If this new cam was adopted as NZ's arid cam, it would be a great addition to the DPM, which we need for the bush. 

I think the main reason Multicam is such a big hit over here is simply because it's better than ACU. I like it but again it's not a solution to everything. Nothing is.


----------



## digrar (Jun 26, 2013)

Could be worse, you could be the RAAF looking at this...


----------



## DA SWO (Jun 26, 2013)

Mac_NZ said:


> I didn't receive an e or hard copy but got to look at it.
> 
> They used urban, native bush, pines, tussock areas and shorelines.
> 
> ...



It works well in New Zealand, you guys planning on a local war? (sarcasim)

How does it work where you might have to deploy?

Murphy says they will deploy to an environment where the pattern doesn't fit.


----------



## Mac_NZ (Jun 26, 2013)

For Afghanistan etc it should be a pretty good pattern.  For were we are really likely to deploy in the near future (SE Asia) not so much.

The problem is that we have been so spread out deployment wise that a 90% solution was not going to work.  Also all the fighting in the last decade was in Afghanistan so its really driving the bus on equipment.  Strangely though we just pulled out of there...


----------



## Brooklynben (Jun 27, 2013)

pardus said:


> I asked a Kiwi Vietnam vet if he wished they could've had camouflage uniforms, he said No, that soon enough they were sweating so much the OD's they were wearing had dark patches that gave a camo effect.

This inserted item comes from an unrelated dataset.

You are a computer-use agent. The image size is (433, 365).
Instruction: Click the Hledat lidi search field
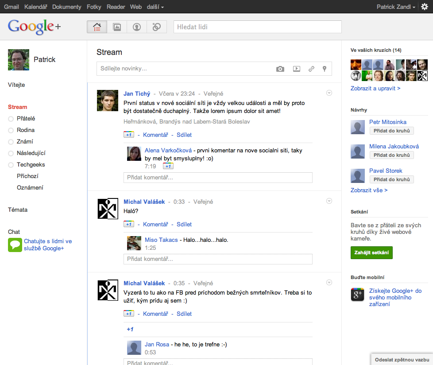[x=258, y=27]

Add web gear and shadow to the equation and its not a bad option.  What's really crazy is that the civilian market has far better camouflage than we do, and it's mostly worn to go to walmart...


 Dead center!  Not only does OD develop it's own "shades and changes" with normal use in the field, but more importantly I found it worked particularly better at not revealing movement at night.


----------